For the next several months, we were in a pseudo-relationship. It sometimes felt like the old times but we never really got intimate. We got close but she would always stop us and say "so what are you going to do about us?"

 

In January, she started turning the pressure up. She once broke down and cried at her apartment that we still were not engaged. I told her that I needed more time. I soothed her and we made up.

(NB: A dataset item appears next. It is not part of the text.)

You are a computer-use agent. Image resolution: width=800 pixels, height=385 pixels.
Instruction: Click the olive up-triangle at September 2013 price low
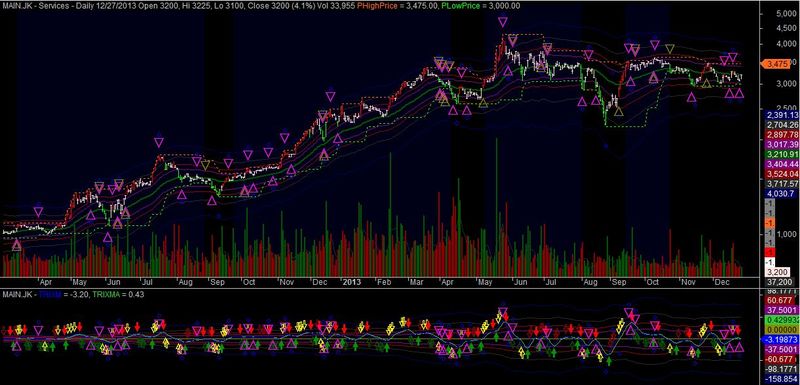pyautogui.click(x=619, y=112)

In February, the day before Valentines day, I was at an important family dinner. I had told my ex that I would go over her place to talk about us after dinner that night. However, my mom, who doesn't like my ex, made it hard for me to leave that night to go see her.

 

This put me in an irritated mood and I had a few drinks in me. I got home past 10 pm and she still expected me to drive 45 minutes to her place to talk about us. I was dead tired. I just told her that we could do it the next weekend. She didn't want that. She said lets do it over the phone then. I was so tired and irritated at that point, I just blurted out "I am not ready to get married right now, but I don't want to hold you. However, I love you and I will come back and propose to you when I am ready. If it was meant to be, we will get married."

 

She broke down crying over the phone. She told me that I was a liar and that I implied that I was ready for marriage via email and conversations when I actually wasn't. She told me that I think I treat her well but I treat her terrible, that I was the best liar she'd ever met. She then said that she wouldn't pick up my calls or emails if I wrote to her. She said that she would start dating other people.

 

A couple of weeks after this occurred, I realized what a huge blunder I had caused. She was the one for me. My main fears for marriage were unjustified. I was worried about my mother mostly. I wanted to be able to have my mother enjoy her golden years without any tension in the family. I didn't want to neglect her. I also thought about how stressed my ex sometimes made me feel. I now realize she demands that people live up to their words.

 

It been 3 months. I have not heard her voice since then. I heard from a friend of a friend that she has a new bf now and that she is happy. She deleted me as a friend on facebook.

 

I've called her countless times and more recently, wrote her 6 heartfelt letters trying to explain myself and how I messed up. It was all to no avail.

 

She used to text me back over a month ago with terse replies such as "it wasn't meant to be" or "how could I go back to someone I resent?"

 

However, she has not responded to me since April 20th. I have not texted her for a month. My last letter was written over 3 weeks ago.

 

I am very depressed right now and have nothing but regret.

Posted

what i can tell you is that i was in a similar situation with my ex. he had a codependent relationship with his mother that lead to problems in our relationship kind of like yours. he also talked about marriage but then would say he wasn't ready or didn't believe in it. between the unhealthy situation with his mom and the lies about wanting to be married i could never take him back. i feel like he lied just like your ex... i could never trust him again. if your ex feels that she cannot trust your words anymore then it is time to move on. everything happens for a reason and perhaps this relationship occurred in your life to teach you important lessons. now you know what not to do in your next relationship. have hope that she was not the one (if she was it would have worked), but instead she was sent into your life so you could learn important relationship skills so when you meet the one you will not lose her! try to be positive and take all the lessons and strength you can from the relationship as you move forward. i truly hope you are able to heal and feel better soon!!!